### [DATA RECORDS]
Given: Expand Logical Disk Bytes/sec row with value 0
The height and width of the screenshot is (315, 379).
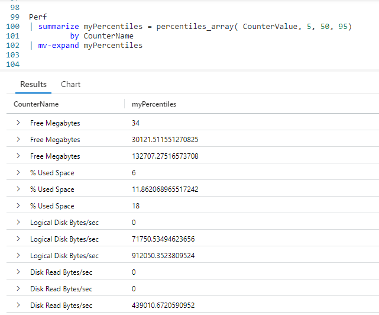Looking at the screenshot, I should pos(19,223).
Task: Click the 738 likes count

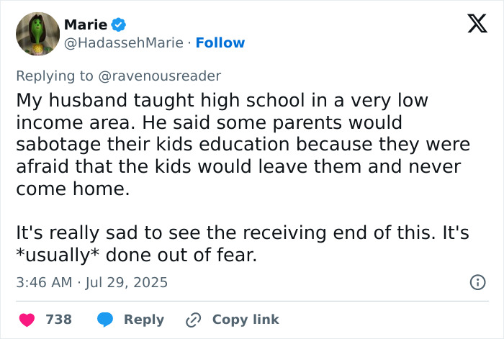Action: (x=59, y=320)
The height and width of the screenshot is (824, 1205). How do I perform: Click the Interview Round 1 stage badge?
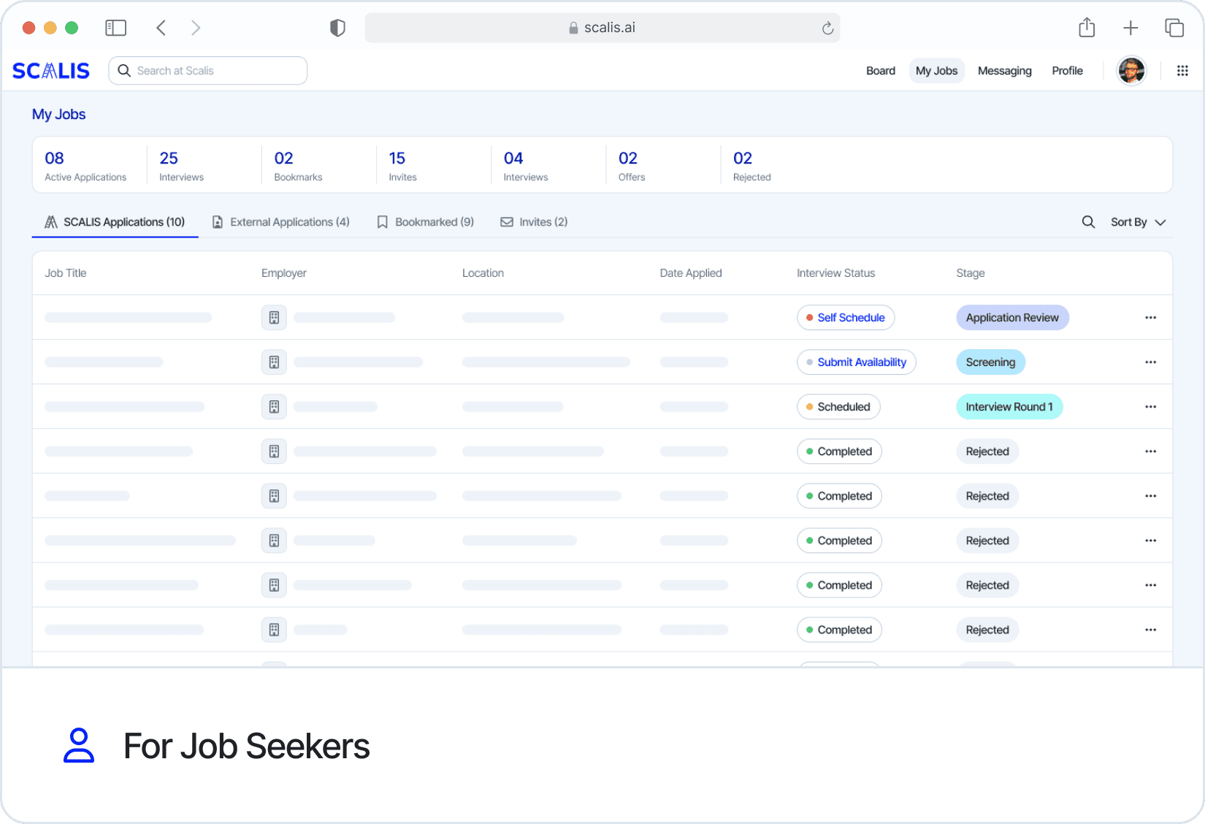(x=1009, y=407)
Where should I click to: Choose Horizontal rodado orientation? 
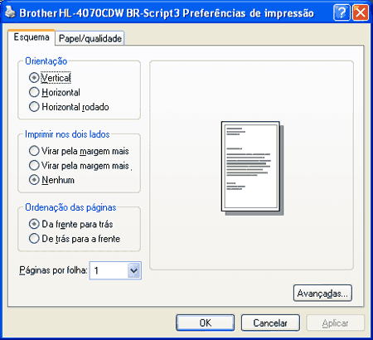click(x=69, y=107)
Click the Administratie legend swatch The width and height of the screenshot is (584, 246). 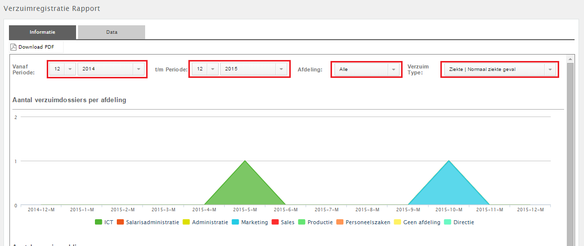tap(186, 223)
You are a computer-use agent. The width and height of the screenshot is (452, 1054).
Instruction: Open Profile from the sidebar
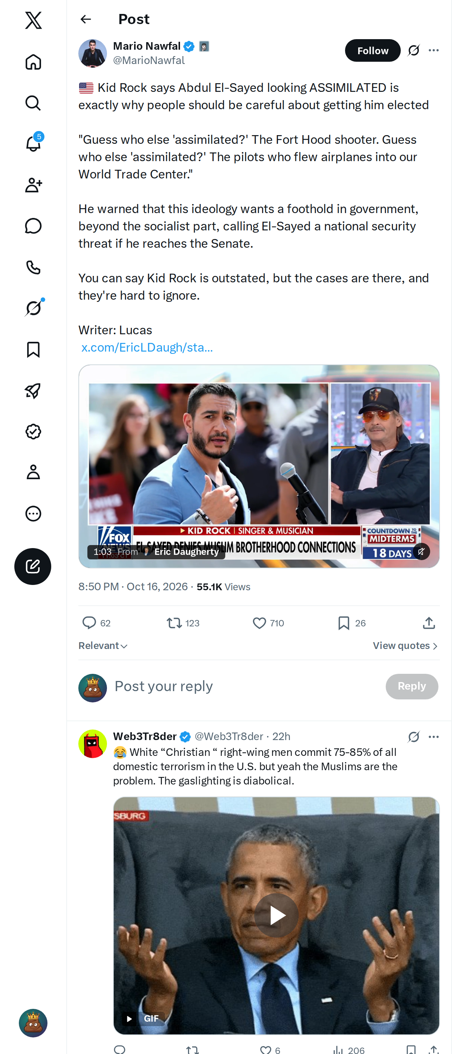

### [TASK BRIEF]
Give again, word for word, the line that contains "You are a computer-use" and every line after it through the end of the entries; omit the pictures.

### [RESULT OF THIS TASK]
You are a computer-use agent. The width and height of the screenshot is (452, 1054).
Instruction: Open Profile from the sidebar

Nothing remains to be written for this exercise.